**TASK MATERIAL**
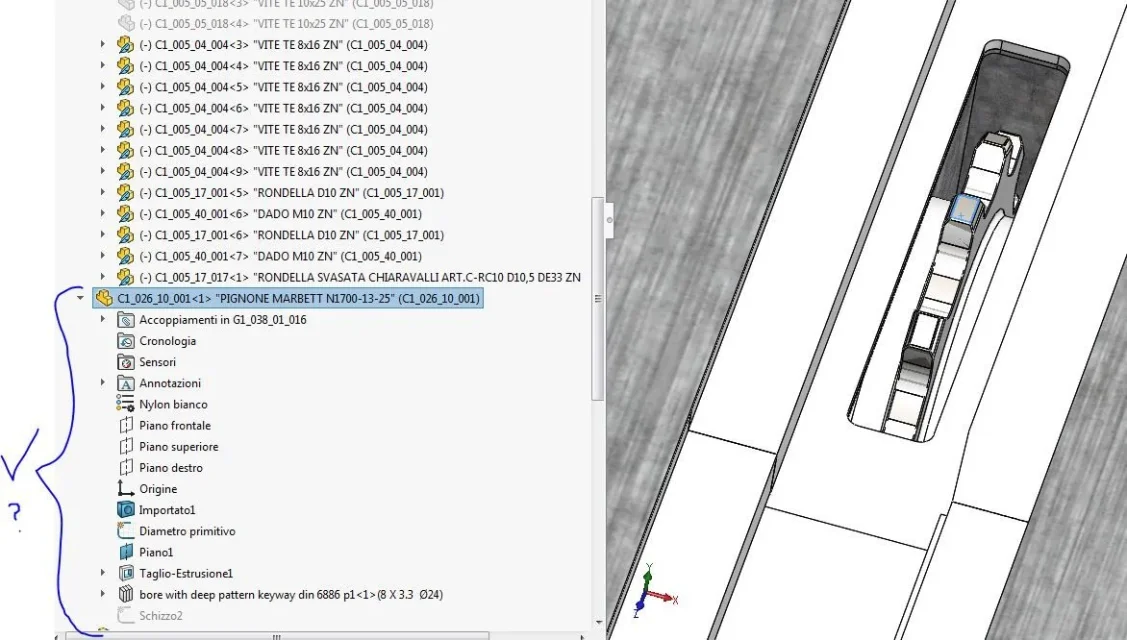
Task: Click the Cronologia history icon
Action: [x=126, y=341]
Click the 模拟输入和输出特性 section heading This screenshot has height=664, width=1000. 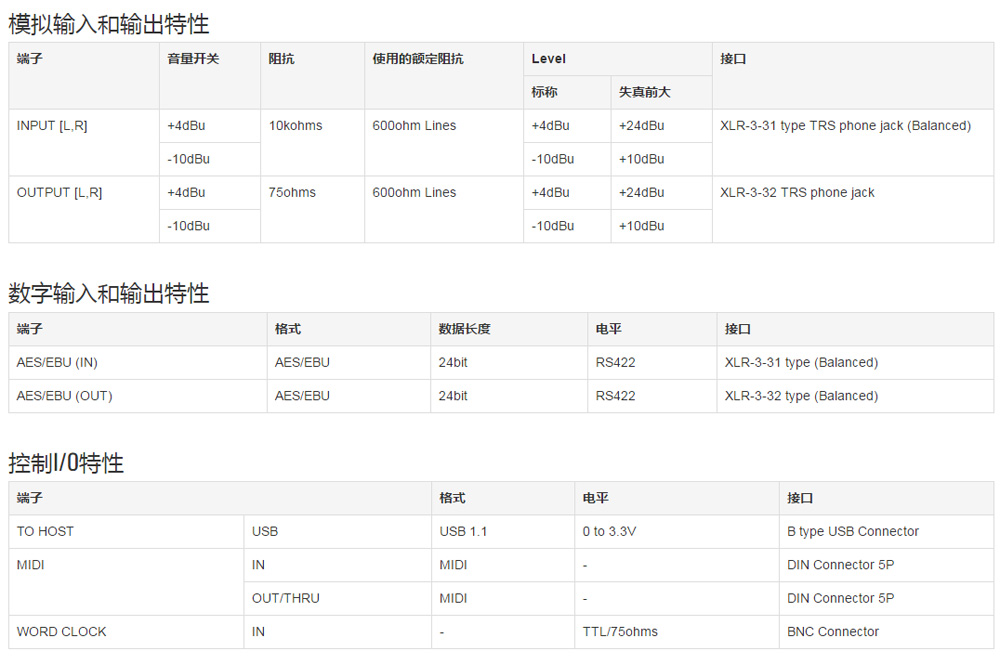109,24
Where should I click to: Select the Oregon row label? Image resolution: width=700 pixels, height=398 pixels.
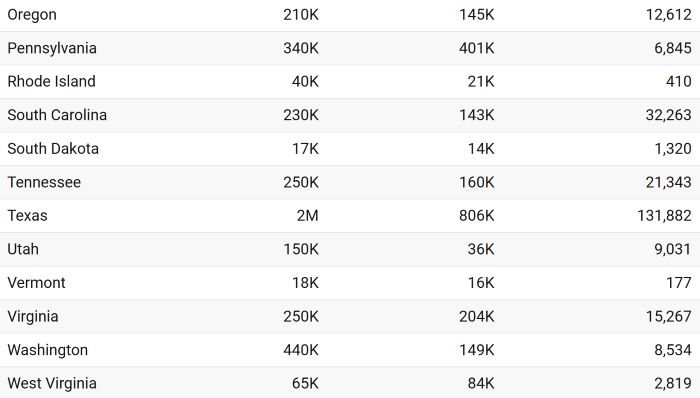click(x=32, y=15)
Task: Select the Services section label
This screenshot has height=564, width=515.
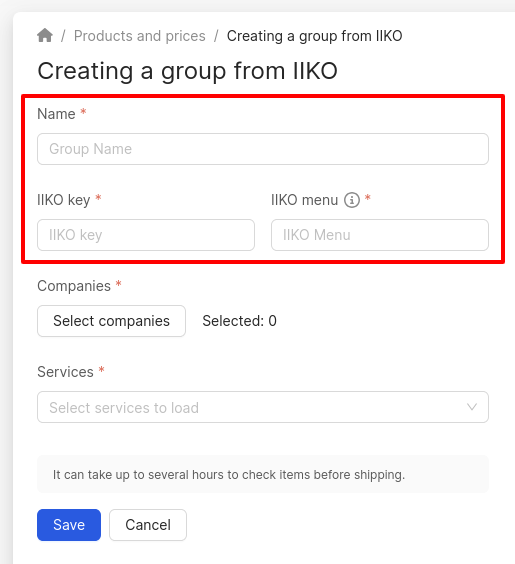Action: click(x=65, y=372)
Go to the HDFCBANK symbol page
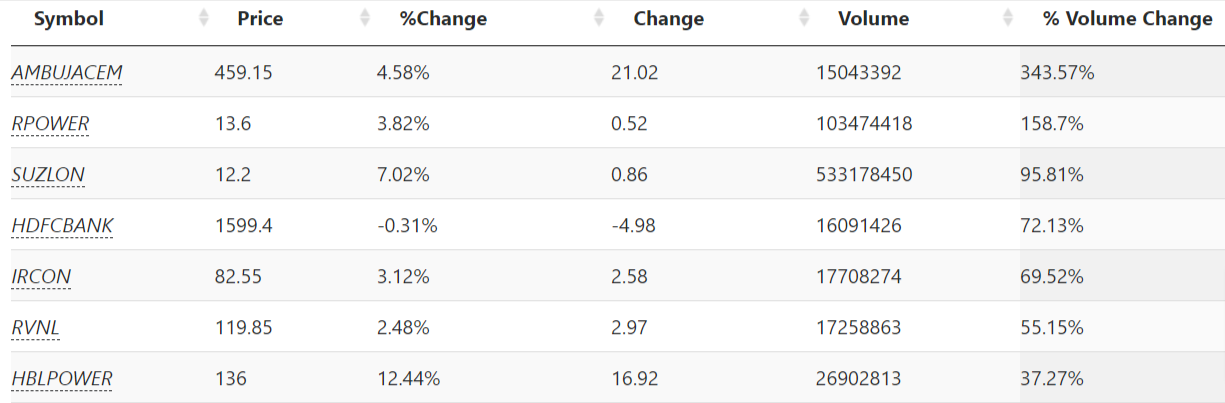 (x=62, y=226)
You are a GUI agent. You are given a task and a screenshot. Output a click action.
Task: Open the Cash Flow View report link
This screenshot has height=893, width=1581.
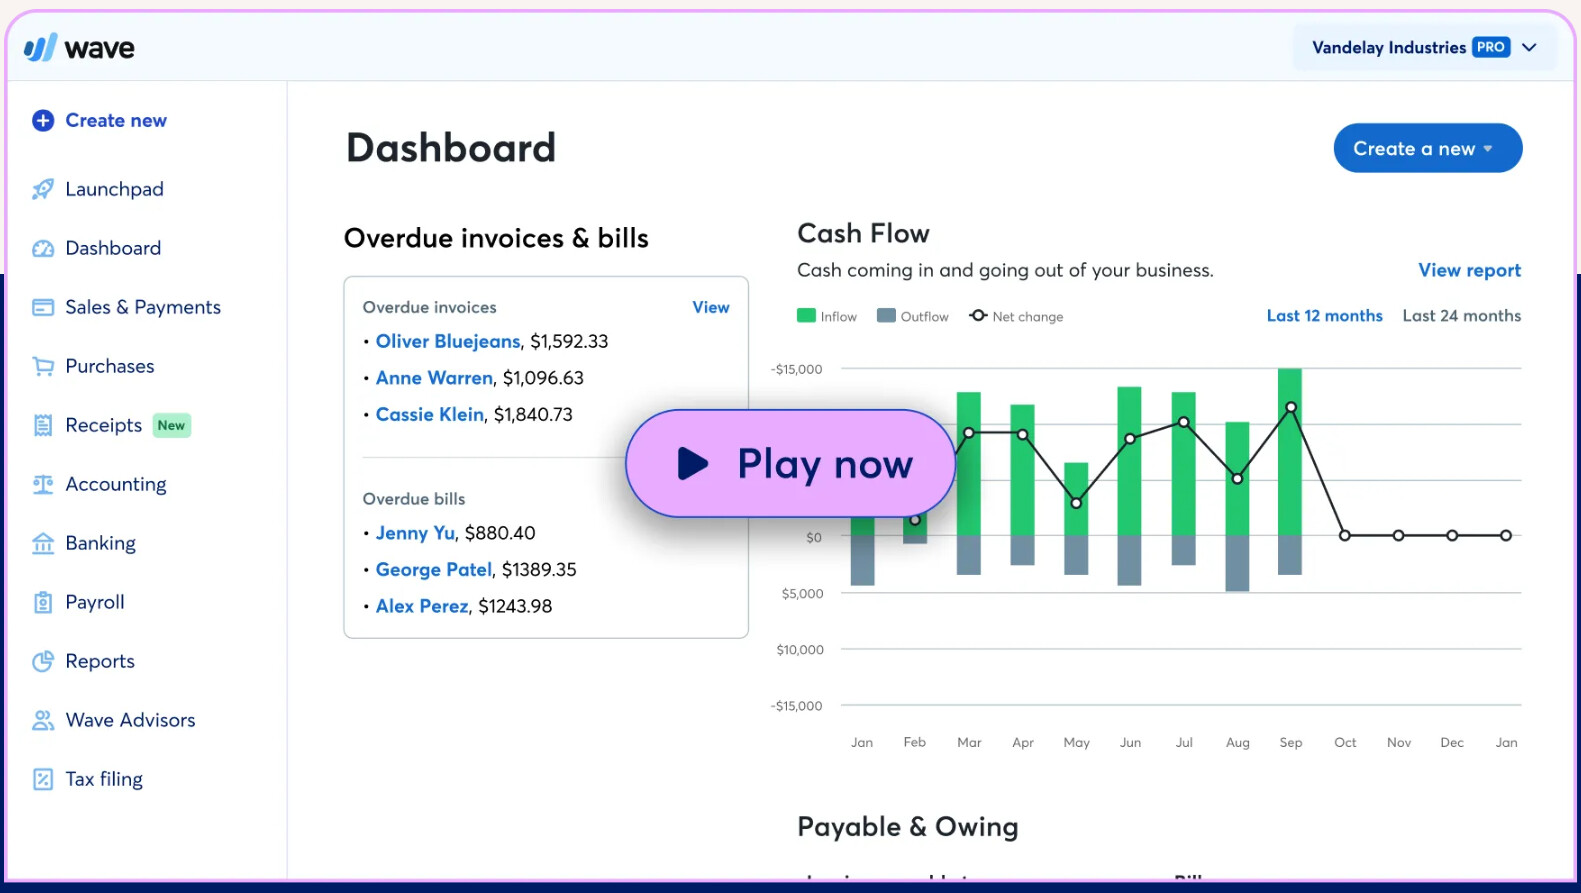coord(1469,270)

**THE EXERCISE**
Reproduce the material word for word, starting with the line that contains "You are a GUI" and continuing through the end, and leave the pictures out.

**EXERCISE RESPONSE**
You are a GUI agent. You are given a task and a screenshot. Output a click action.
Task: Open the Cash Flow View report link
This screenshot has height=893, width=1581.
coord(1469,270)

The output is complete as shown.